Dari ketiga aspek mendasar tersebut, UN hanya mampu mengevaluasi satu aspek saja.
Inilah yang menjadi salah satu penolakan banyak kalangan pendidikan. Karena UN
hanya fokus pada aspek kognitif atau pengetahuan saja. Sedangkan kedua aspek
dasar lainnya tidak digunakan. Begitupun UN dipandang menganaktirikan mata pelajaran-mata
pelajaran yang tidak di-UN-kan seperti mata pelajaran agama, Pendidikan
Kewarganegaraan (Pkn), olah raga, pendidikan seni budaya dan lainnya.
Seolah-olah mutu pendidikan kita ditentukan oleh mata pelajaran yang di UN-kan
saja.
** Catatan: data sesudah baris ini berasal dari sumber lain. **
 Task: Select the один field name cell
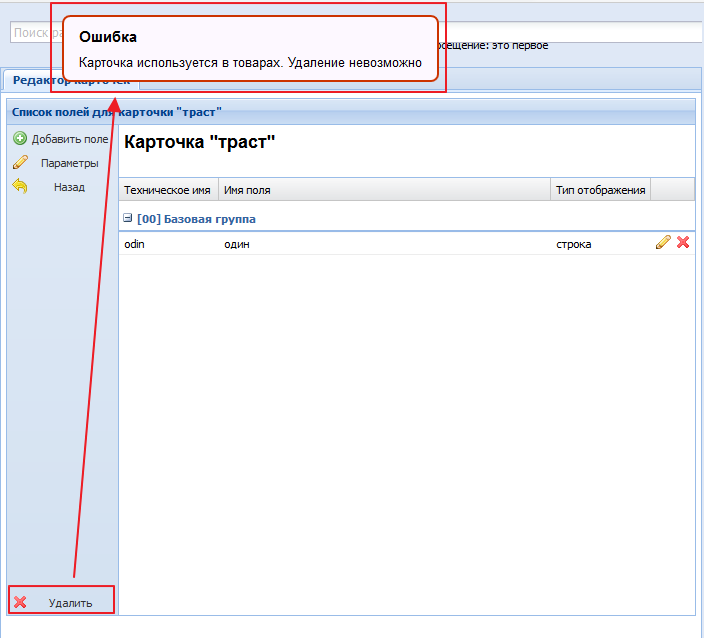[236, 243]
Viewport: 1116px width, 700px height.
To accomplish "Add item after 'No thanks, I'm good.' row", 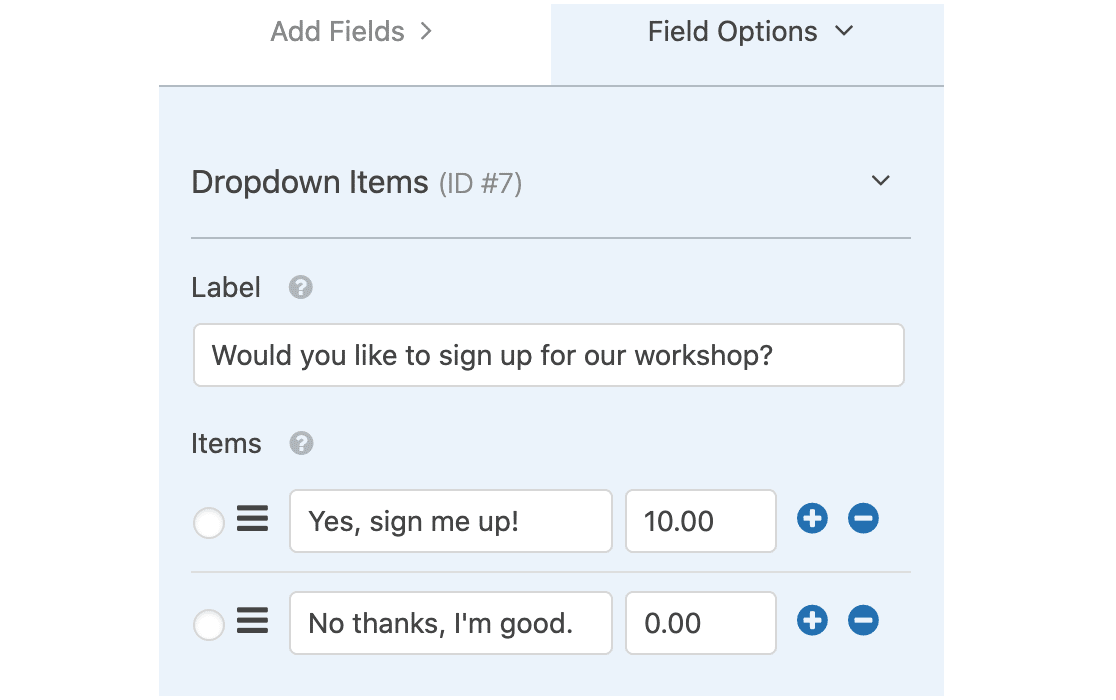I will (812, 620).
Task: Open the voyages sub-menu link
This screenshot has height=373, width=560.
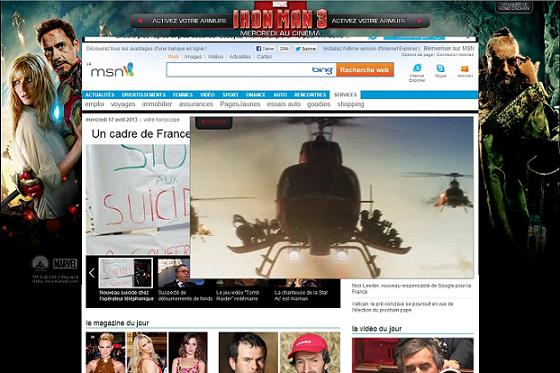Action: click(x=123, y=104)
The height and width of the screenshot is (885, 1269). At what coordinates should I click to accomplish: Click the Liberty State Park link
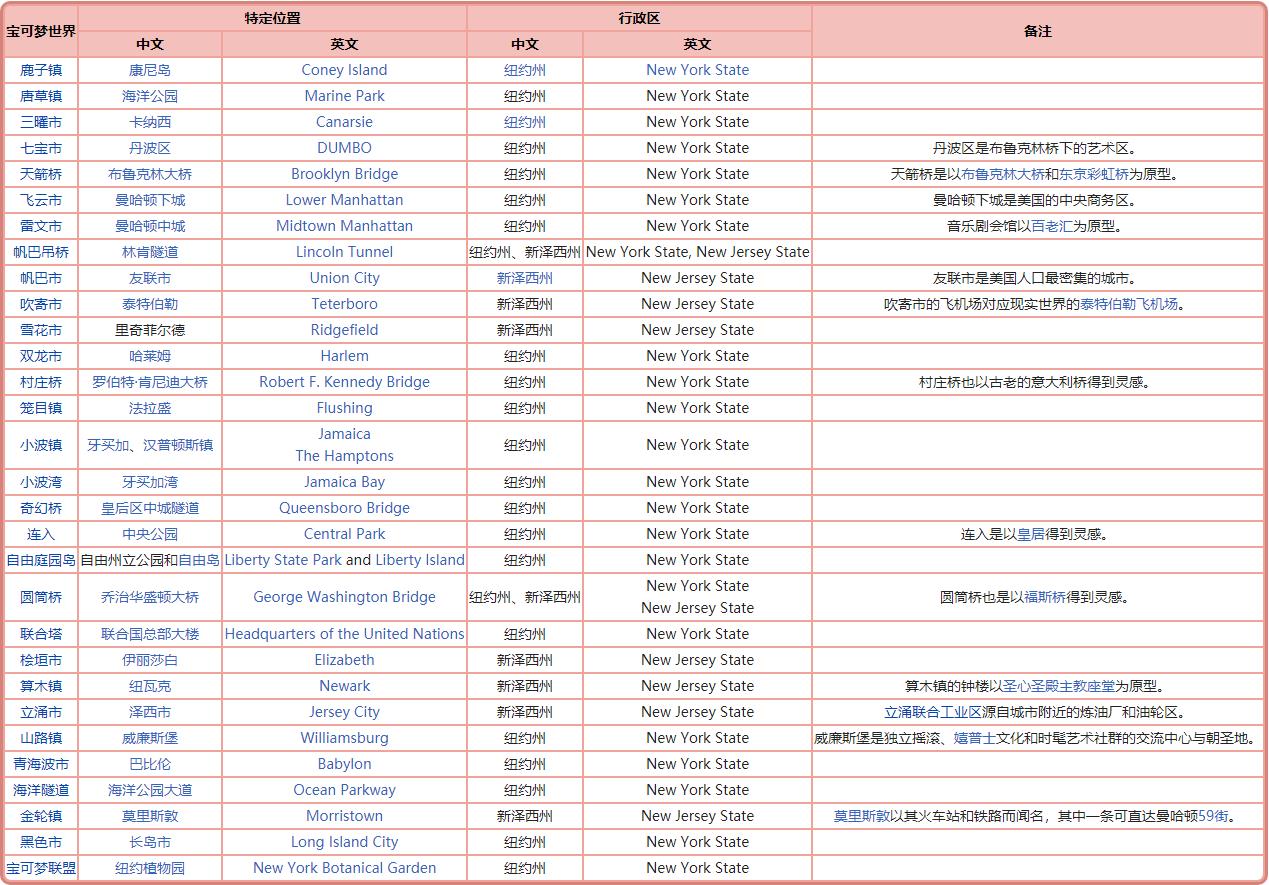coord(283,560)
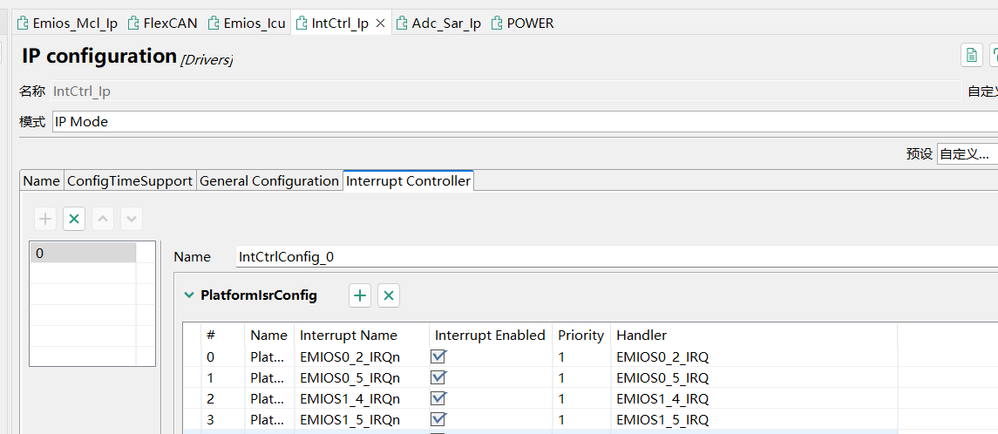Remove selected PlatformIsrConfig entry
The image size is (998, 434).
[x=389, y=295]
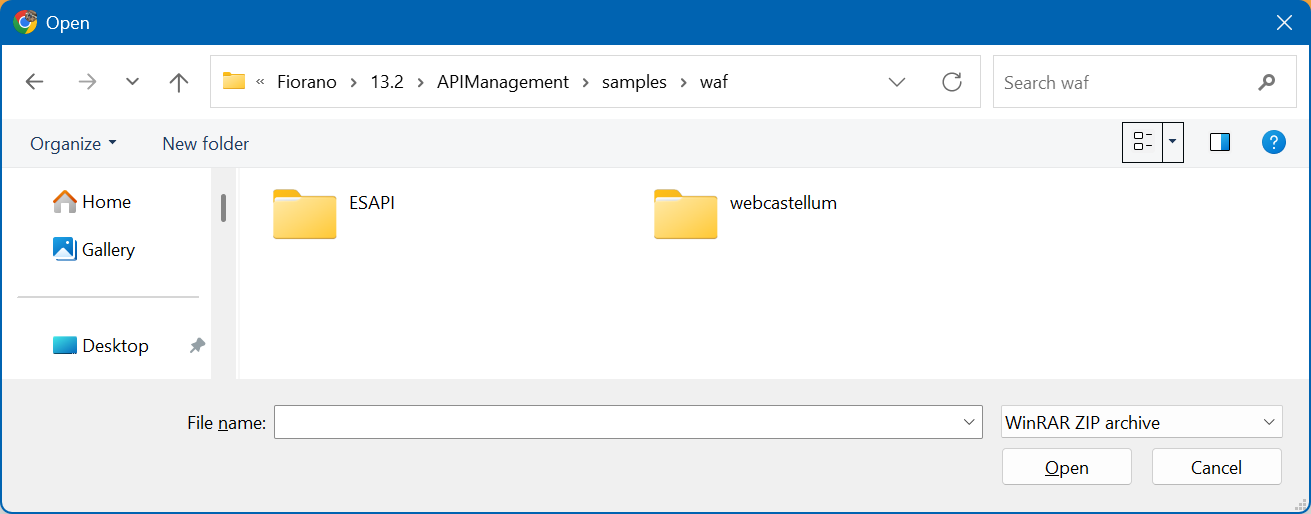1311x514 pixels.
Task: Click the Forward navigation arrow
Action: [x=87, y=82]
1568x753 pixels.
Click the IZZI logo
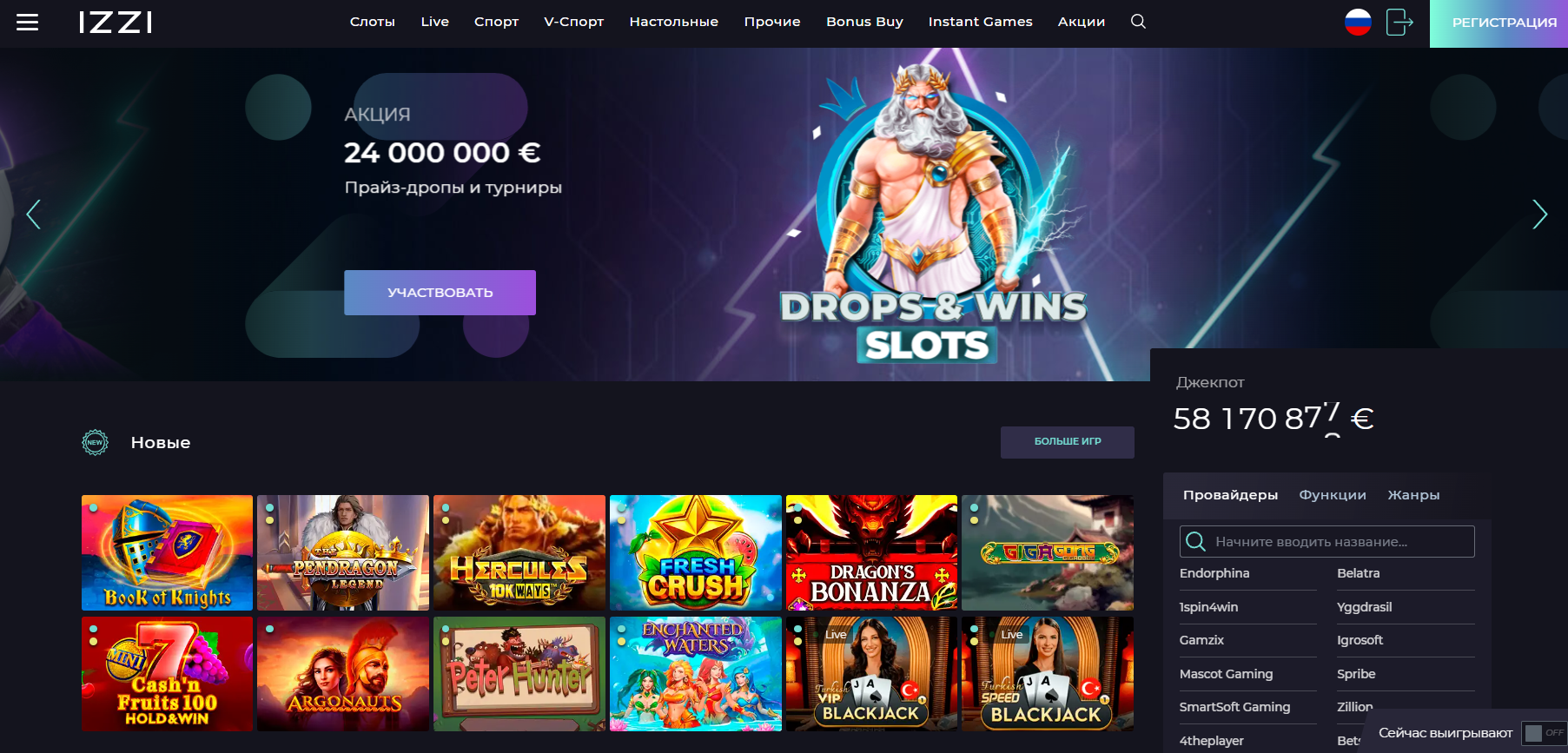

Yang lebih memprihatinkan usaha belajar siswa selama bertahun-tahun
seolah-olah tidak dijadikan pertimbangan sebagai syarat kelulusan. Karena pada
ujung-ujungnya hanya ditentukan oleh beberapa hari ujian saja.
Sudah
menjadi sifat alamiah jika setiap individu diciptakan dengan potensi dan
kemampuan yang tidak sama. Kemajuan suatu bangsa sangat dipengaruhi oleh
kemampuannya dalam mengelola potensi yang berbeda tersebut. Kemudian
mendominankannya supaya bisa memberikan kontribusi terbaik bagi bangsanya.